We've only been married for a little over a year, but the passion has gone out the window already. I spend a lot of time avoiding sex and when I do get in the right frame of mind to go down that road with them...it's a 50/50 hit or miss. Even when it's semi-good...my mind still wonders..about work or chores and my eyes STAY closed. 


Yes, we have a child. Yes, he works a lot of overtime manual labor. Yes, I work full time and go to college. We're tired. We don't have the same bodies we did 4 years ago when we started dating. I didn't expect things to be as wild and passionate as they were back then forever, but to have the satisfaction be gone so soon......::sigh::



Is this really what I have to look forward to for the next 60 or so years? What can I do to make it better?


----------



## Parrothead (Jul 4, 2011)

rainbowbright said:


> Yes, we have a child. Yes, he works a lot of overtime manual labor. Yes, I work full time and go to college. We're tired.

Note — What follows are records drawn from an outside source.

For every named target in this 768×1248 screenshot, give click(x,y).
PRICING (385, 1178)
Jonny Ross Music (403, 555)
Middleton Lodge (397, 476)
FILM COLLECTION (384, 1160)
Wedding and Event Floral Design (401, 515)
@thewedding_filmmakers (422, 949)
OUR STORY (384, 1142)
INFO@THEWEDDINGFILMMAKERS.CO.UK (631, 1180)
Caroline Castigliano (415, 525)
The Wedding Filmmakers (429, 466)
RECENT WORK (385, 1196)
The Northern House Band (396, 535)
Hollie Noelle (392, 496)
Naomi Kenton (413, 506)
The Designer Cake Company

Wait until you get to be 65. Mrs. Parrothead and I only did it 3 times this weekend. We would have done it four times but fell asleep.

I know you don't believe it but it's the truth. The point is, it doesn't have to be the way you described.


----------



## that_girl (Jul 6, 2011)

Have you tried just doing what you want to do in bed? Just go apeshet crazy? lolll I ask because my husband was gentle with me in the beginning of us and I was a little too nervous to do what I wanted because I thought he was just vanilla.

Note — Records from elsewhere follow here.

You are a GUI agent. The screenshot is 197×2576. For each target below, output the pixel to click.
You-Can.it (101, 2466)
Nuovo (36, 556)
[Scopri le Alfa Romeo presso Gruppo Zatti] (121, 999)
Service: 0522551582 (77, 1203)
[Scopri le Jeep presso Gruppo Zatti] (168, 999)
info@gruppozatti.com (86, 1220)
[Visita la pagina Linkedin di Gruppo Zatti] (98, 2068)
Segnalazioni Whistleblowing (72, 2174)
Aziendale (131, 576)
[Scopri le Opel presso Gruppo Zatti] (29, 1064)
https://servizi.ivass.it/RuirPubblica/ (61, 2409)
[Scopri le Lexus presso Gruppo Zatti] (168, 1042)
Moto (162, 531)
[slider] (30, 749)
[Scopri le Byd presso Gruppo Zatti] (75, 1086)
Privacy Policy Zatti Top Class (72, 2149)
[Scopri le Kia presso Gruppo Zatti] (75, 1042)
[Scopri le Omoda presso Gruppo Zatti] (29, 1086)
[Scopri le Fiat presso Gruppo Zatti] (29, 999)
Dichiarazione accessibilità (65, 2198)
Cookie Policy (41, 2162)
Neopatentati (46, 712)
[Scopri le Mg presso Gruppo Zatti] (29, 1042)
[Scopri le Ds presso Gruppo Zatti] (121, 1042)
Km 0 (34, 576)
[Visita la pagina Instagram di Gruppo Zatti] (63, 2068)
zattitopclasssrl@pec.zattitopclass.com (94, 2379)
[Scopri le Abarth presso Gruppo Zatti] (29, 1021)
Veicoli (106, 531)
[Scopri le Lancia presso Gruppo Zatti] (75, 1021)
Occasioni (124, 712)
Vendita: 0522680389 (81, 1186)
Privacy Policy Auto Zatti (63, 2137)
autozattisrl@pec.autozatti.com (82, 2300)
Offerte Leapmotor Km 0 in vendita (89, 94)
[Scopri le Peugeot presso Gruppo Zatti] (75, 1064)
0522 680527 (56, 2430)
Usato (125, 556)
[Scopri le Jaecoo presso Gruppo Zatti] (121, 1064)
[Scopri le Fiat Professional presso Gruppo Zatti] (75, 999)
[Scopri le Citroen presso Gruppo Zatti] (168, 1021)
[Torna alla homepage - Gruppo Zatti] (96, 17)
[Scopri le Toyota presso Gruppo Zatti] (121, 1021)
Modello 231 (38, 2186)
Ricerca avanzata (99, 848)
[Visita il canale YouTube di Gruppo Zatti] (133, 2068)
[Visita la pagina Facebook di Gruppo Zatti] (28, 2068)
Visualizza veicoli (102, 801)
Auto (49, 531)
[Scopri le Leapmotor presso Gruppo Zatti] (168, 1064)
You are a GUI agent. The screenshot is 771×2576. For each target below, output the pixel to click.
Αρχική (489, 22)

The sex was good, but he was and is sooo sexy...it can't just be vanilla 

So one night I did everything I like, but to him. It left him breathless and our sex has been amazing since.


----------



## chillymorn (Aug 11, 2010)

ME Too!


----------



## JRiZZY (Aug 11, 2011)

I am in the same boat. My husband and I have been together for 6 years, married for 3 months. There is absolutely no passion. Kissing usually grosses me out. It used to be so intense. We would go at it all the time. Now sex is usually planned and I could care less if we have it or not.  It makes me wonder if I am still in love with him?


----------



## nada (Aug 20, 2011)

JRiZZY said:


> I am in the same boat. My husband and I have been together for 6 years, married for 3 months. There is absolutely no passion. Kissing usually grosses me out. It used to be so intense. We would go at it all the time. Now sex is usually planned and I could care less if we have it or not.  It makes me wonder if I am still in love with him?

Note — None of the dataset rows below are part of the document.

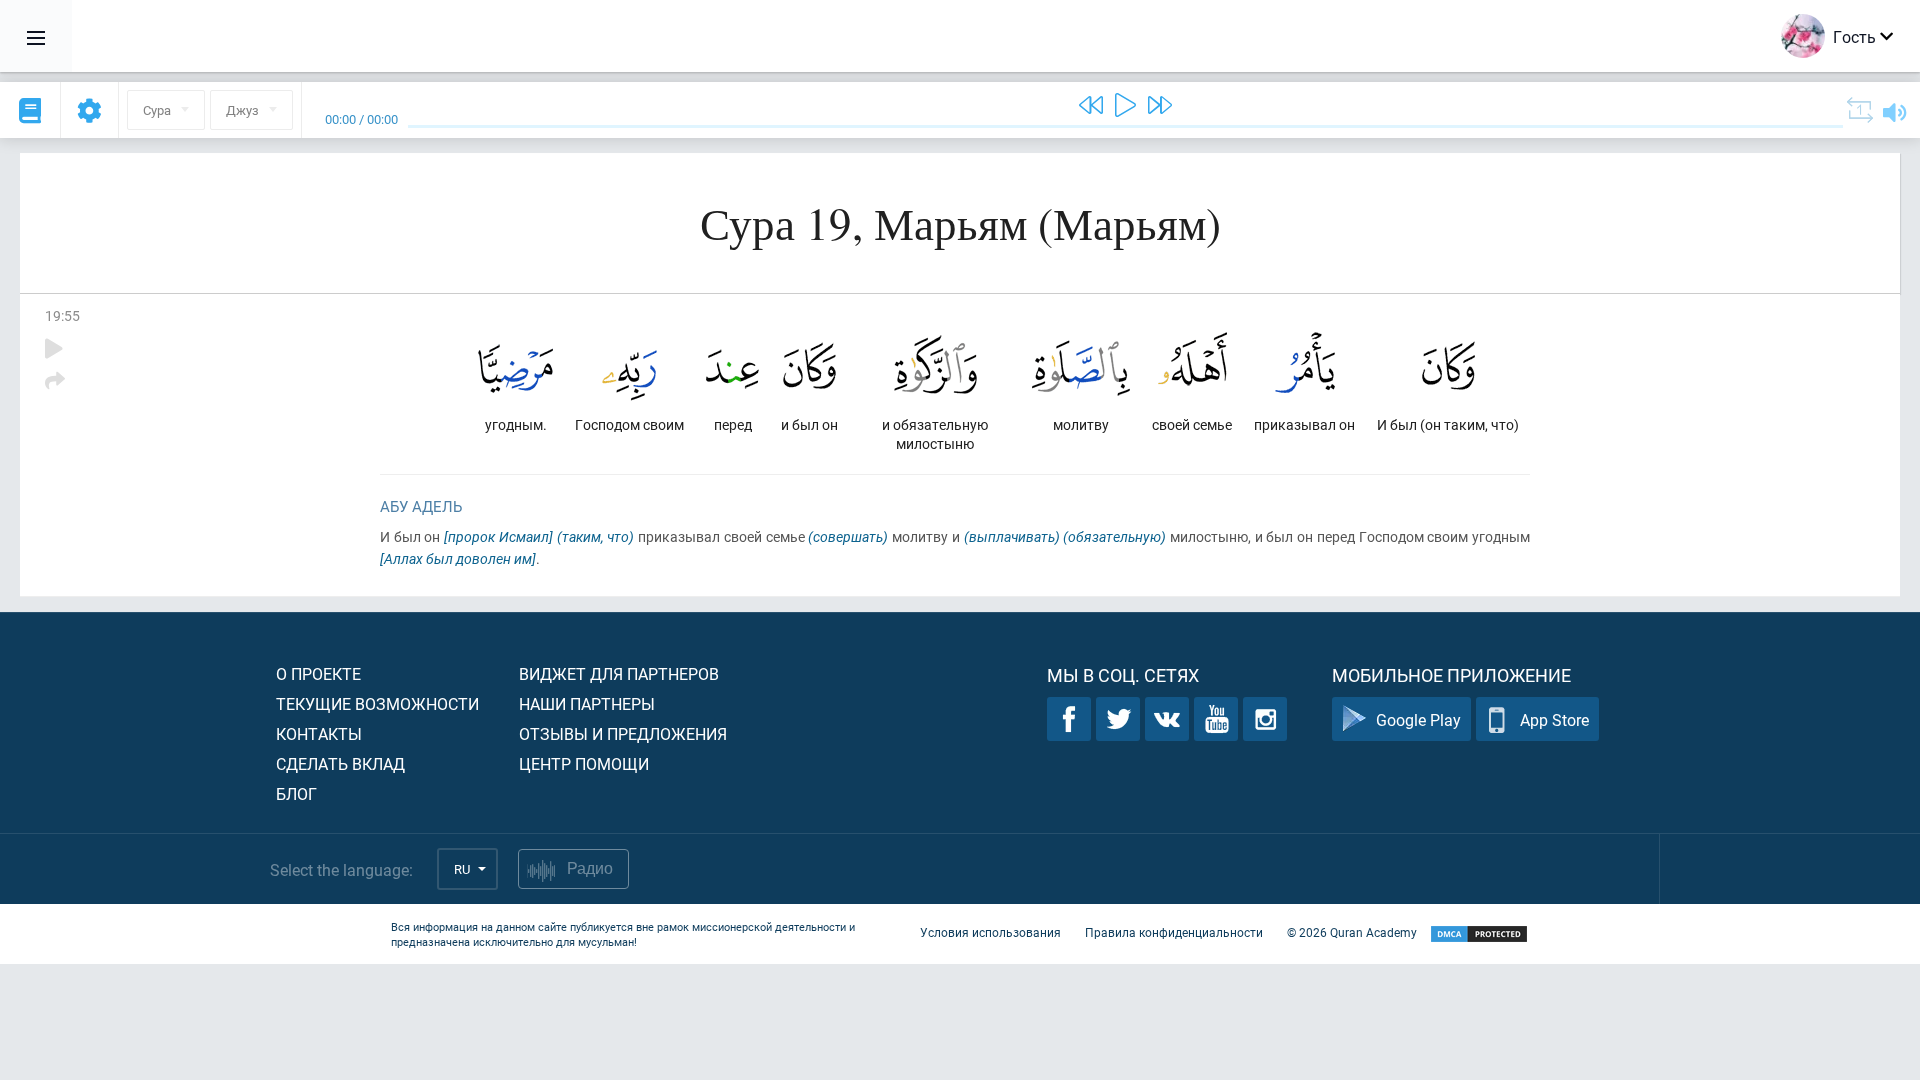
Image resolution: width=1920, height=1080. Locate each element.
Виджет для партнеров (619, 673)
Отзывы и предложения (623, 733)
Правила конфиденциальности (1174, 932)
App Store (1554, 719)
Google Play (1418, 719)
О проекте (318, 673)
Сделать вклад (340, 763)
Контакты (319, 733)
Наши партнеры (587, 703)
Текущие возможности (377, 703)
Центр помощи (584, 763)
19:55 (62, 315)
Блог (296, 793)
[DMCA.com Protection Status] (1479, 934)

I have heard that most men suck in bed. Maybe this is just the way of life when you have small children?


----------



## Confused_and_bitter (Aug 6, 2011)

Before H and I got married the sex was plentiful and fun but as soon as we got married he was too tired, too busy, etc. And that was before our child. But I talked to him about it told him I was not satisfied and if he wasn't going to try to work this out then it was going to be a boring marriage(just my honest opinion) anyway things got better then I had our baby and things slowed down but when we do get a chance we try to make the most of it. Have you tried just talking to him about it? Maybe arrange some alone time? Have someone watch the kiddos and reconnect yourselves on that intimate level would be my best advice to give you. I wish you luck!
_Posted via Mobile Device_


----------



## nada (Aug 20, 2011)

Confused_and_bitter said:


> Before H and I got married the sex was plentiful and fun but as soon as we got married he was too tired, too busy, etc. And that was before our child. But I talked to him about it told him I was not satisfied and if he wasn't going to try to work this out then it was going to be a boring marriage(just my honest opinion) anyway things got better then I had our baby and things slowed down but when we do get a chance we try to make the most of it. Have you tried just talking to him about it? Maybe arrange some alone time? Have someone watch the kiddos and reconnect yourselves on that intimate level would be my best advice to give you. I wish you luck!
> _Posted via Mobile Device_



It is important to set aside time for eachother, time to be a couple, to do fun stuff together. If you run your family life as 'just' a family and forget that you also are a couple, then it is going to be more challenging to stay together as a family.


----------